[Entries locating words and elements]
——

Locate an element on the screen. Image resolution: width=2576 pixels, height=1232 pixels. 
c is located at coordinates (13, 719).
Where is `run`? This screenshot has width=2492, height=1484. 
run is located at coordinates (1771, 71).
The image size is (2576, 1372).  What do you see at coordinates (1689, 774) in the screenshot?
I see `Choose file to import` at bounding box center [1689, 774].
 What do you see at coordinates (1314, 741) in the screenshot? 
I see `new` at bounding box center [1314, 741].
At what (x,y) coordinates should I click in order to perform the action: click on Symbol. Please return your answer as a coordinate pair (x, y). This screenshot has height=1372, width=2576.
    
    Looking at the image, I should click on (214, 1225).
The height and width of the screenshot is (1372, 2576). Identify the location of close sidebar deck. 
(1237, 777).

——

The task
Please return the entries verbatim, starting at the line that contains "has width=2492, height=1484." and ending at the last line of the entries, with both ends included.

Correct answer
Where is `run`? This screenshot has width=2492, height=1484. 
run is located at coordinates (1771, 71).
The image size is (2576, 1372).  What do you see at coordinates (1689, 774) in the screenshot?
I see `Choose file to import` at bounding box center [1689, 774].
 What do you see at coordinates (1314, 741) in the screenshot? 
I see `new` at bounding box center [1314, 741].
At what (x,y) coordinates should I click in order to perform the action: click on Symbol. Please return your answer as a coordinate pair (x, y). This screenshot has height=1372, width=2576.
    
    Looking at the image, I should click on (214, 1225).
The height and width of the screenshot is (1372, 2576). Identify the location of close sidebar deck. 
(1237, 777).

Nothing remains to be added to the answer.